#### TASK OBJECTIVE
Write out the records as a numbered list, from the first line through the line that contains "tap(926, 50)", omitting blank lines and leaving out the pictures.

#### PROVIDED MATERIAL
-------

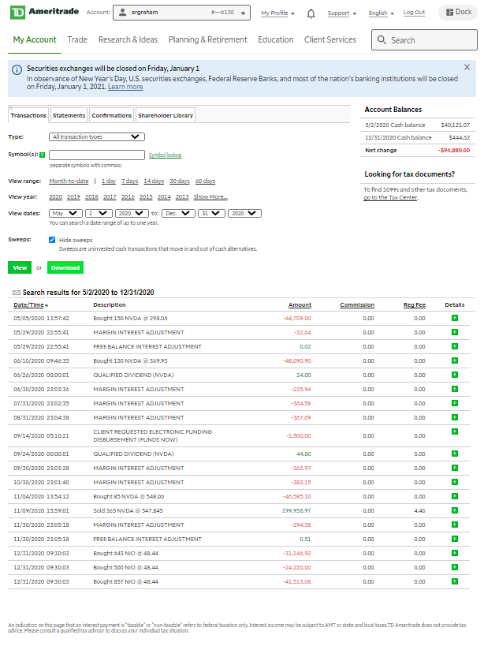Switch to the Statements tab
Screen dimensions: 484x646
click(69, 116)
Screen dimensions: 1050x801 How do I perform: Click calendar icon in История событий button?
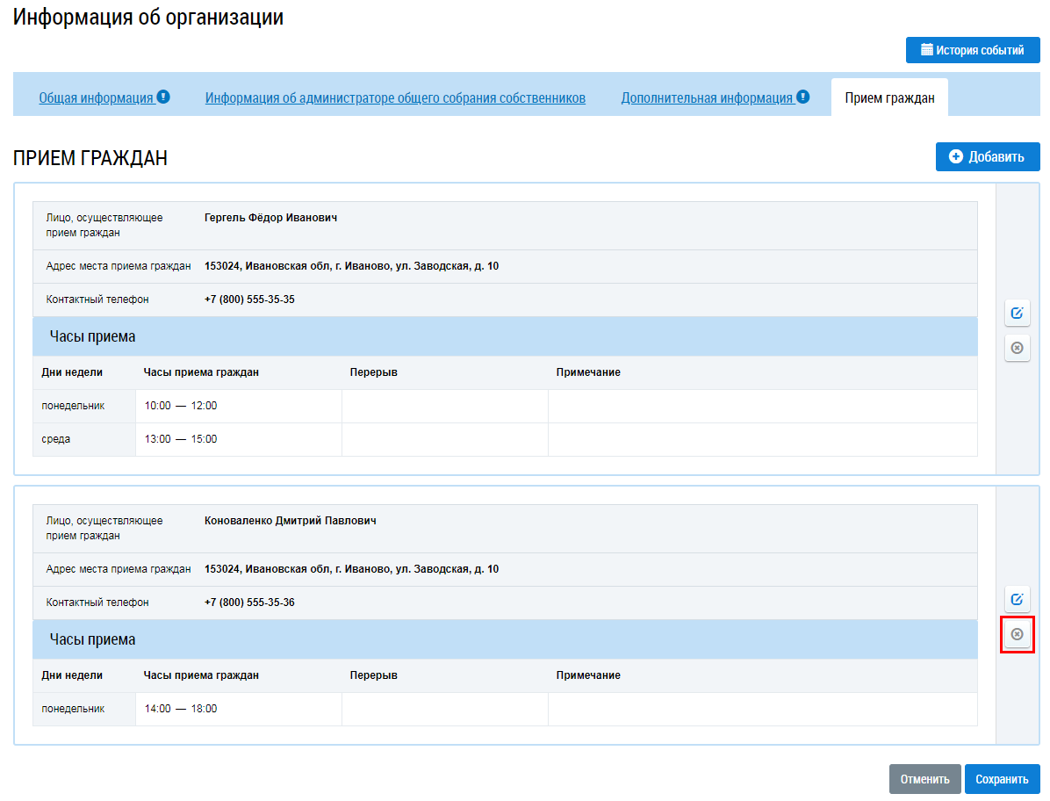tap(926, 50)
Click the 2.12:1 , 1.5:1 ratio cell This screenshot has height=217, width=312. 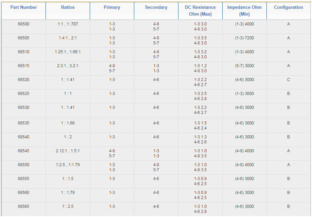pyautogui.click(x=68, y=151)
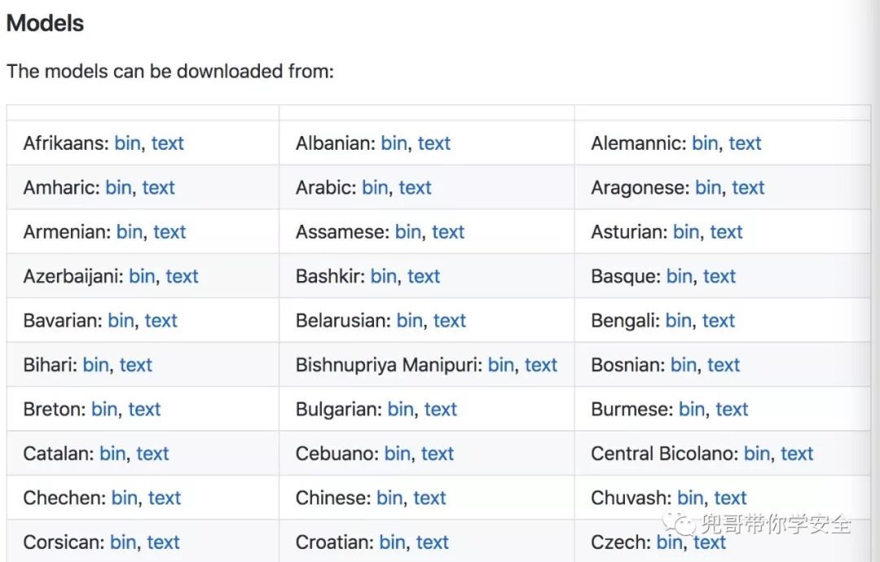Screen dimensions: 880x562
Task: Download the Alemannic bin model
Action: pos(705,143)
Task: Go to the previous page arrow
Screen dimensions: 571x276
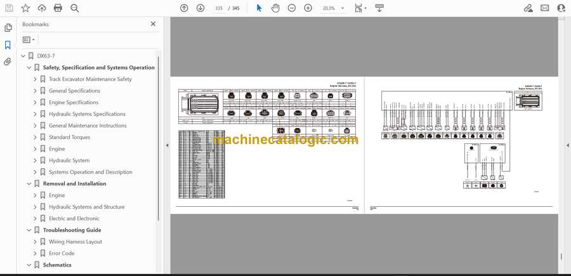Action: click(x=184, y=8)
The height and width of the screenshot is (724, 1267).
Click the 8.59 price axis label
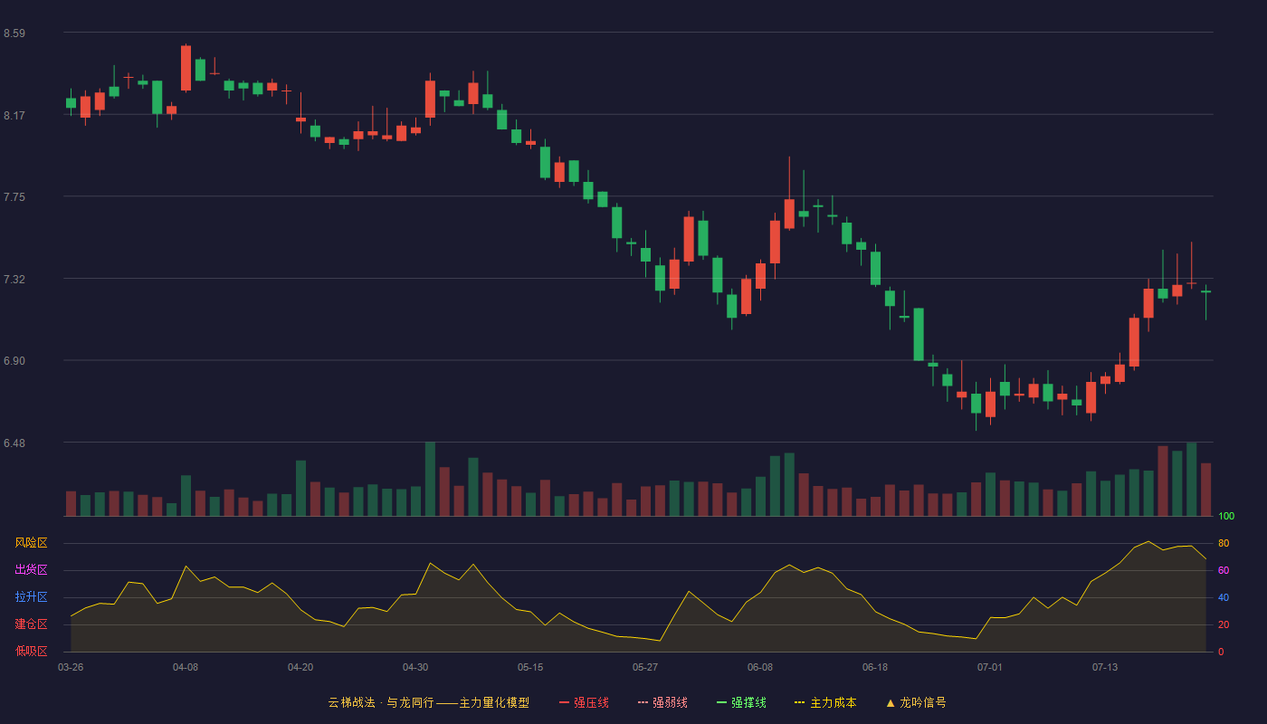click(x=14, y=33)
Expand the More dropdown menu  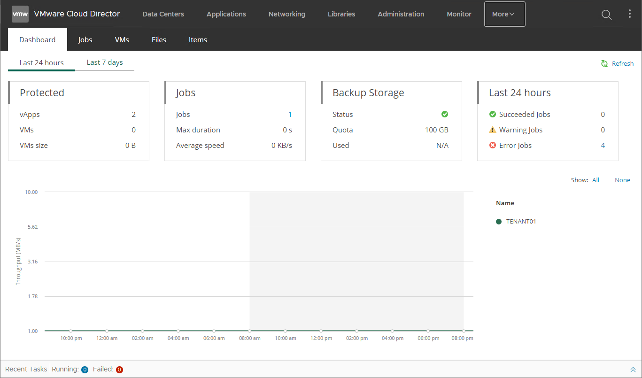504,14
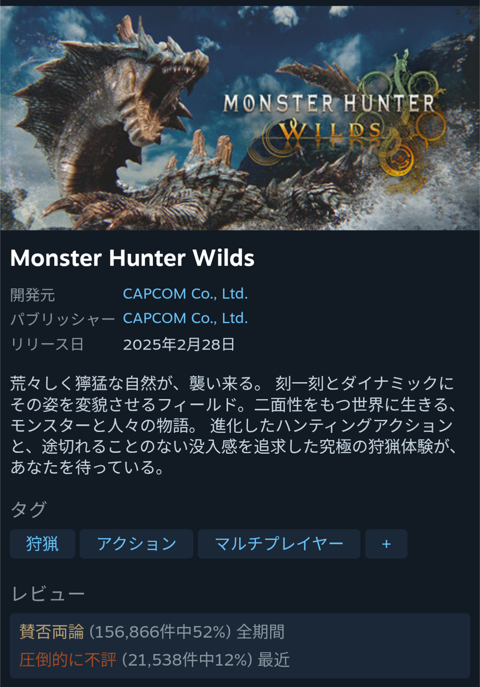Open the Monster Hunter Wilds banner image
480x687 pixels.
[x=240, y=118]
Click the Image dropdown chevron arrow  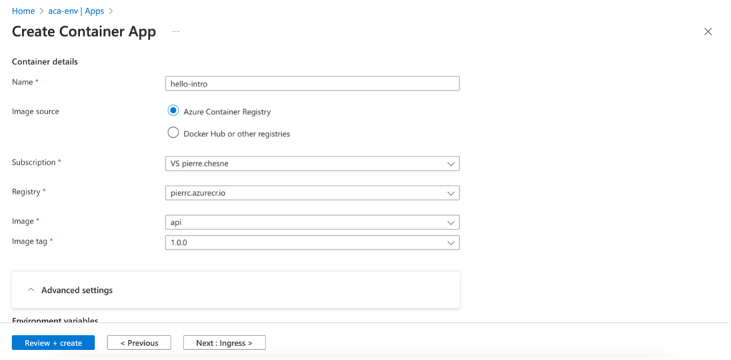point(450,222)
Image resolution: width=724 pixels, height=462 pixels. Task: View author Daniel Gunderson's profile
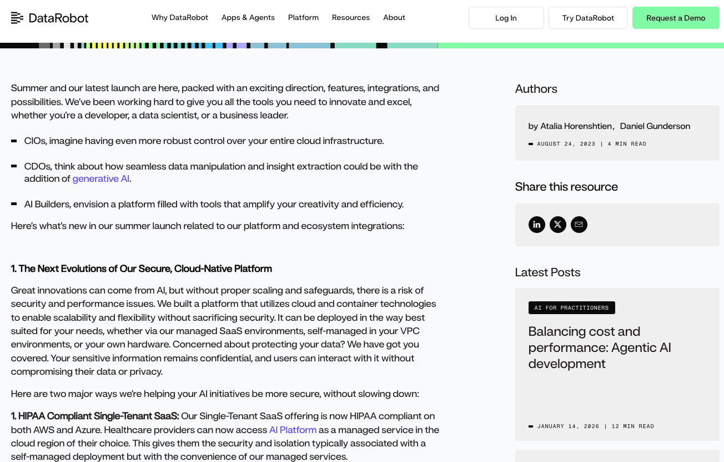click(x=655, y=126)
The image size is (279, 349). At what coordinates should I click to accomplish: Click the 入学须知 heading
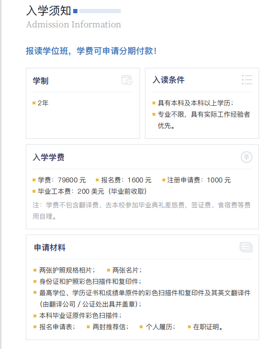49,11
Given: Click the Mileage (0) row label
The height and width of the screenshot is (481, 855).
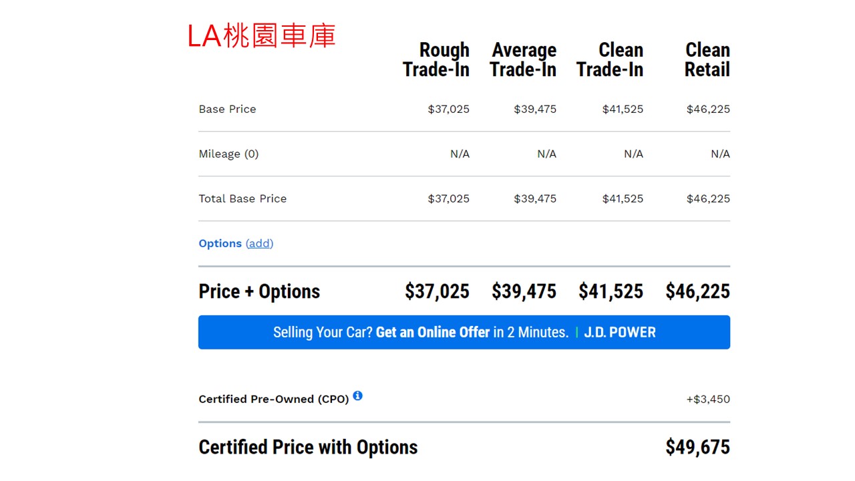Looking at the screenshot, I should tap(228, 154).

-------

#### WRITTEN SOLUTION
1. Switch to the Statements tab
2. Screen dimensions: 484x646
3. click(69, 116)
4. Screen dimensions: 1050x801 How do I perform: Click calendar icon in История событий button?
5. tap(926, 50)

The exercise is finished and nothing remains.